Article -
After a key rent-stabilization ruling, tenants in Lower Manhattan are on their way to getting years of back rent — and more residents are preparing to go to court to seek what they’re owed.

A judge on Monday set an October date for tenants of 50 Murray St. to meet with a court-appointed referee to determine how much money they’re due.

John Kuzmich — a 12-year tenant of 50 Murray St. who joined a lawsuit against his landlord with 40 of his neighbors in 2015 — cheered the ruling.

“They’ve gotten away with murder — with hundreds or thousands of tenants,” Kuzmich told THE CITY on Monday. “They pocketed all these hundreds of millions of dollars and they did not do what they were supposed to do.”

In June, the state’s highest court, the Court of Appeals, ruled Kuzmich’s building and another downtown rental at 90 West St. should have been rent-stabilized under a 1990s-era tax break known as 421-g.

That decision has made it possible for tenants in thousands of units to fight for a stabilized lease and repayment of overcharged rent in Lower Manhattan buildings that received the tax break.

About 6,000 Apartments Affected

According to THE CITY’s analysis of Department of Finance records, the ruling affects about 6,000 units within 39 downtown buildings that took the 421-g tax break — a program that’s cost the city at least $763.1 million in lost revenue.

Clipper Equities, which owns 50 Murray St., did not return a request for comment. But the firm’s attorneys have asked the Court of Appeals to allow them to reargue the case.

Manhattan Supreme Court Judge Carol Edmead rejected the landlords’ bid to stop the referee process in the meantime.

Kuzmich already is busy crunching numbers to figure out the average rent-stabilized cost of an apartment in his neighborhood, which will determine how much he and his neighbors are owed.


Is your Lower Manhattan building on the map of addresses likely affected by the 421-g ruling? Check below.


And many more tenants may be seeking redress soon.

Serge Joseph — the attorney representing the tenants at 50 Murray St. and 90 West St. — said he’s been contacted by multiple residents of at least three other buildings where landlords took the 421-g tax break.

Given information -

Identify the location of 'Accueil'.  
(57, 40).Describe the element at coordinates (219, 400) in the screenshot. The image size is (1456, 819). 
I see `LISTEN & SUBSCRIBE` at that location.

Written exercise 1 -
Quote the article on the 421-g rent-stabilization ruling, starting with "Kuzmich already is" and going on through "neighbors are owed.".
Written exercise 2 -
According to the article on the 421-g rent-stabilization ruling, how many apartments does the ruling affect, and in how many buildings?
Written exercise 3 -
Write what follows the last sentence of the article on the 421-g rent-stabilization ruling.

Written reply 1 -
Kuzmich already is busy crunching numbers to figure out the average rent-stabilized cost of an apartment in his neighborhood, which will determine how much he and his neighbors are owed.

Written reply 2 -
About 6,000 units within 39 downtown buildings.

Written reply 3 -
‘It’s Screwing All of Us’

The ruling underscores a wasteful and unequal tax system in need of an overhaul, according to the rent-stabilization watchdog group Housing Rights Initiative.

Aaron Carr, HRI’s executive director, has been pushing the state and city to go after landlords who get tax breaks meant to ensure rent-stabilization — then charge tenants market-rate rent.

A lack of enforcement has been a problem for years, as laid out in a 2015 investigative series “The Rent Racket” by ProPublica.

For example, Carr cites the largest tax-exemption program, which according to Department of Finance records, cost the city $1.6 billion in the last fiscal year.

“What a thing not to enforce,” he said. “This is why everyone should care — rent-stabilized tenants and taxpayers. It’s screwing all of us.”

HRI called on the state Division of Housing & Community Renewal (DHCR) and the city Housing Preservation & Development (HPD) department, which both oversee affordable housing, to enforce the 421-g ruling.

“HPD has taken bold steps to hold owners accountable to meet the obligations associated with receiving tax abatements,” said Jane Meyer, a spokesperson for Mayor Bill de Blasio. “We believe firmly that any New Yorker entitled to a rent stabilized lease due to a tax abatement should receive one.”

Meyer said that HPD is reviewing the latest 421-g ruling to figure out “ways it can assist tenants.”

Spokespeople for Gov. Andrew Cuomo and DHCR did not respond to requests for comment.

To HRI and other housing advocates, the 421-g issue also points to a need to do away with tax exemptions and abatements as part of an overhaul of a property tax system that has long been criticized as deeply unequal.

But fixing the system has been a perennial political hot potato. To Carr, that’s because those who benefit the most are wealthy homeowners.

“They vote and they donate and they have a lot of political pull,” he said.

Slow Climb Towards Reform

A property tax reform commission started by de Blasio blew past its original deadline to draft recommendations.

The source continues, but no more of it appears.